Text extract:
Here is an excerpt of her essay, “Corn Tastes Better on the Honor System, that appears in the latest issue of Emergence Magazine. Read, listen to, and click through the full experience here
“Colonists take what they want and attempt to erase the rest. Conceiving of plants and land as objects, not subjects—as things instead of beings—provides the moral distance that enables exploitation. Valuing the productive potential of the physical body but denying the personhood of the being, reducing a person to a thing for sale—this too is a manifestation of colonialism. . . .
Corn? Maize? Mother of All Things? Renaming is a powerful form of colonialism in which the settler erases original meanings and replaces it with meanings of their own. This practice of linguistic imperialism also diminished corn from its status as Mahiz, the sacred life giver, to an anonymous commodity.
Indigenous languages, lifeways, and relations with the land have all been subject to the violence of colonialism. Maize herself has been a victim, and so have you, when a worldview which cultivated honorable relations with the living earth has been overwritten with an ethic of exploitation, when our plant and animal relatives no longer look at us with honor, but turn their faces away.
But there is a kernel of resurgence, if we are willing to learn. The invitation to decolonize, rematriate, and renew the honorable harvest extends beyond indigenous nations to everyone who eats. Mother Corn claims us all as corn-children under the husk; her teachings of reciprocity are for all.”

Tasks for this exercise:
A) Rewrite the part of the essay excerpt that opens with "Corn? Maize? Mother" and closes with "their faces away.", changing "colonialism" to "conquest".
B) Answer these questions about the essay excerpt:
(i) In which magazine does the essay appear?
(ii) From what status was corn diminished to an anonymous commodity?
(iii) Beyond indigenous nations, to whom does the invitation to renew the honorable harvest extend?

Given material:
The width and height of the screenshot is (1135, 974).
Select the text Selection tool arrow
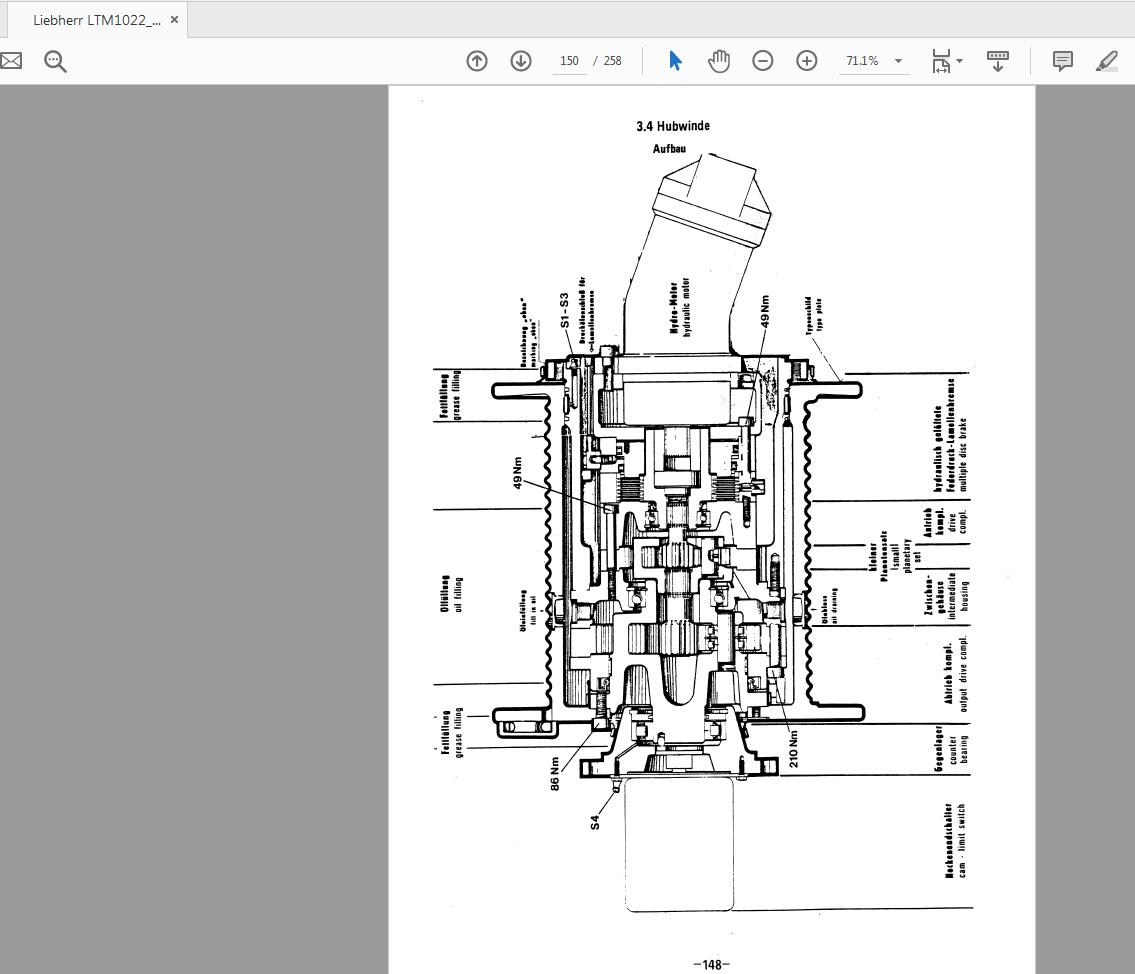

Responses by task:
A)
Corn? Maize? Mother of All Things? Renaming is a powerful form of conquest in which the settler erases original meanings and replaces it with meanings of their own. This practice of linguistic imperialism also diminished corn from its status as Mahiz, the sacred life giver, to an anonymous commodity.
Indigenous languages, lifeways, and relations with the land have all been subject to the violence of conquest. Maize herself has been a victim, and so have you, when a worldview which cultivated honorable relations with the living earth has been overwritten with an ethic of exploitation, when our plant and animal relatives no longer look at us with honor, but turn their faces away.

B)
(i) Emergence Magazine
(ii) Mahiz, the sacred life giver
(iii) Everyone who eats